Das Schauspielhaus Bochum (1907/08, 1914/15, 1951/53)

Mit der Intention, den bürgerlichen Charakter des neuen Stadtteils zu stärken und die Infrastruktur des Standorts zu verbessern, ließ Clemens Erlemann am Standort des heutigen Schauspielhauses mit Unterstützung der Stadt nach Plänen des Architekten Paul Engler ab 1907 das Orpheum-Theater errichten. Zur Finanzierung wurde die Apollo-Theater-AG gegründet. Nach der Eröffnung der größten Bühne des Ruhrgebiets im Oktober 1908 zeigte sich jedoch schon bald, dass das von Erlemann aus nicht bekannten Gründen favorisierte Konzept eines Varieté-Theaters mit unterhaltsam-volkstümlichen Stücken am Publikumsgeschmack vorbeilief. Ausschlaggebend für die schlechte Resonanz in der Bevölkerung waren aber auch die extrem schlechte Akustik des Gebäudes, die in keiner Weise den Anforderungen eines Theaters entsprach, sowie die schlechte Sicht auf die Bühne. Um das Theater auch als Veranstaltungssaal nutzen zu können, stiegen die Sitzreihen nach hinten nicht wie üblich an, sondern waren ebenerdig aufgestellt

Da schon nach kurzer Zeit eine zunehmende Anzahl der 2.000 Plätze freiblieb, musste Erlemann das Theater 1909 schließen und begann im Juni 1912 auf eigene Kosten mit den Arbeiten zum Umbau in eine Theaterbühne. Die Pläne des Düsseldorfer Architekten Bettinger sahen eine Rekonstruktion des Inneraums und den Anbau eines neuen Bühnengebäudes unter weitgehender Beibehaltung der vorhandenen Bausubstanz vor. Erlemanns finanzielle Basis erwies sich jedoch als unzureichend, sodass er wenig später Konkurs anmelden musste. Die Stadt übernahm daraufhin Anfang 1914 das Gebäude aus der Konkursmasse und ließ es bis Ende 1915 vollständig umbauen. Dadurch wurde der ehemals reichhaltige Jugenstilkomplex mit seiner Stahlrippenbetonkuppel von 29 m Durchmesser in einen neoklassizistischen Bau verwandelt.

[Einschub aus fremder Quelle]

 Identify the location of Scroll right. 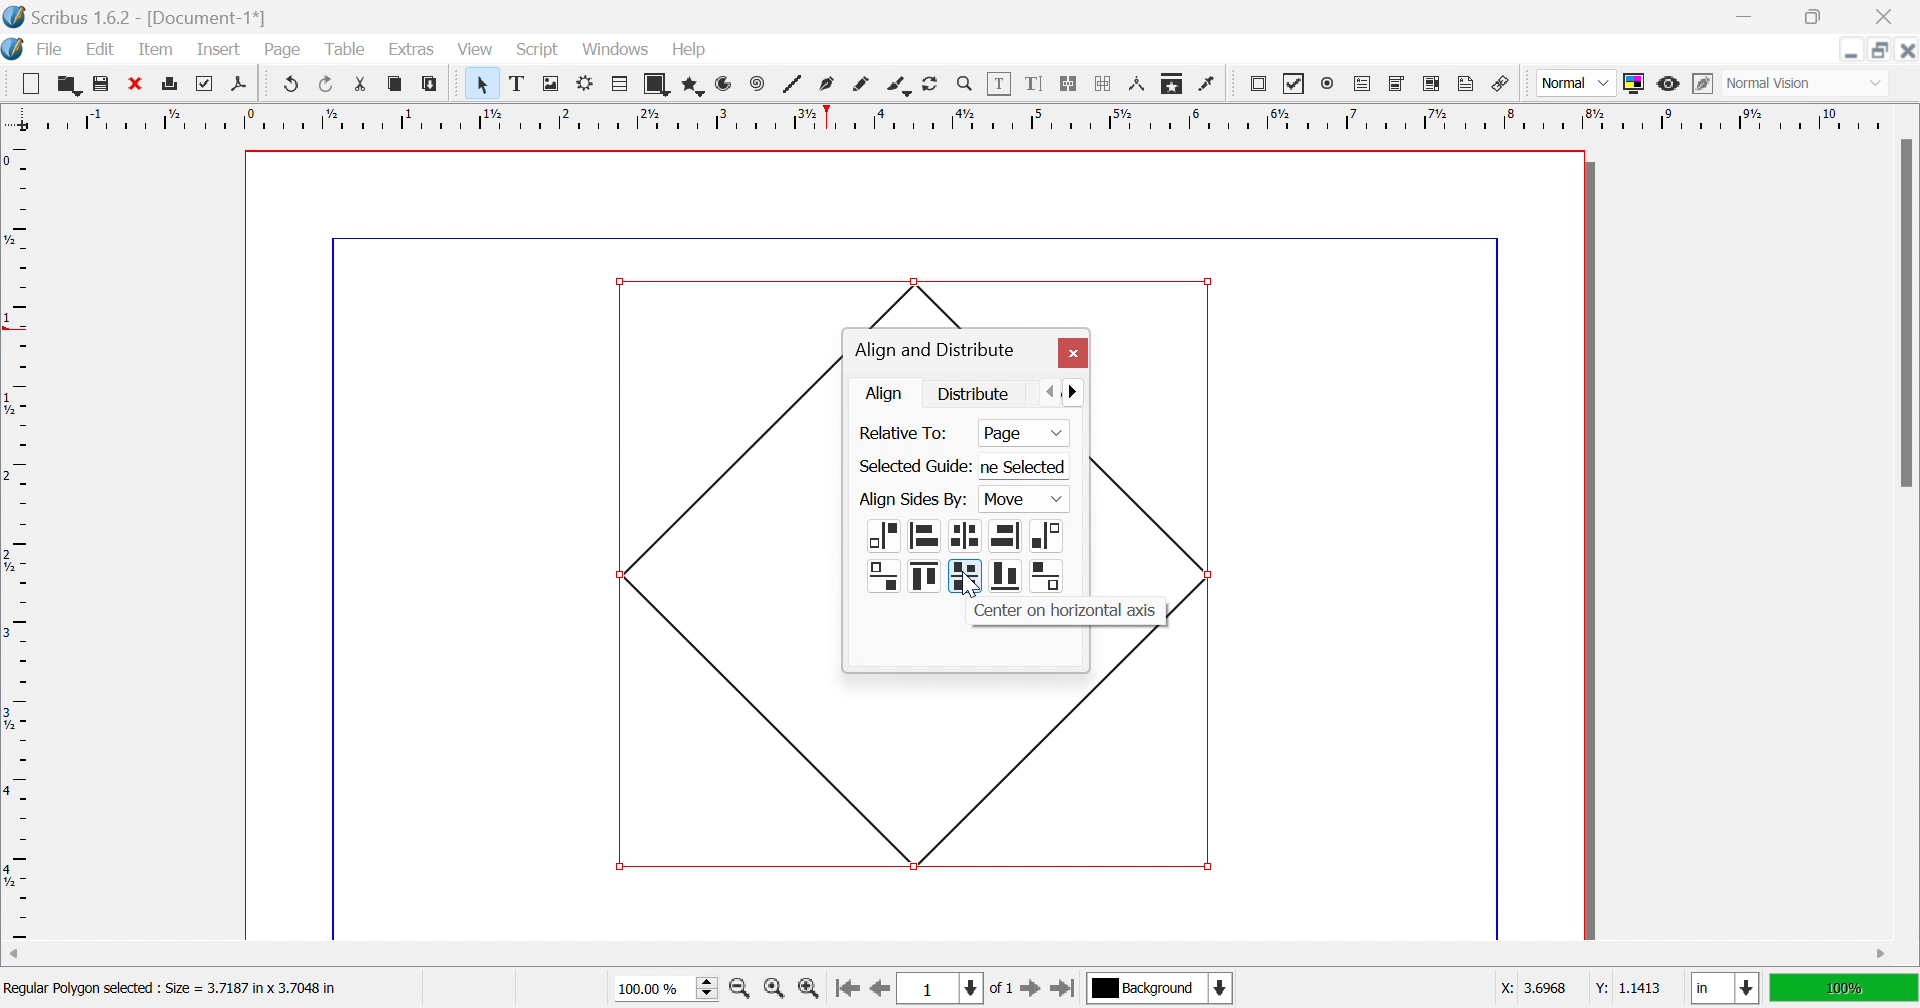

Unter dem zwischen 1919 und 1949 amtierenden Intendanten Saladin Schmitt machte sich das Bochumer Stadttheater einen Namen als Shakespeare-Bühne. Schmitt prägte zudem mit der weitgehend werkgetreuen Inszenierung deutscher Klassiker den „Bochumer Stil“. Zwischen 1921 und 1935 bestand eine enge Kooperation mit der Duisburger Oper, die ebenfalls von Schmitt geleitet wurde. Bei dem großen Luftangriff auf Bochum am 4. November 1944 wurde das alte Theatergebäude weitgehend zerstört.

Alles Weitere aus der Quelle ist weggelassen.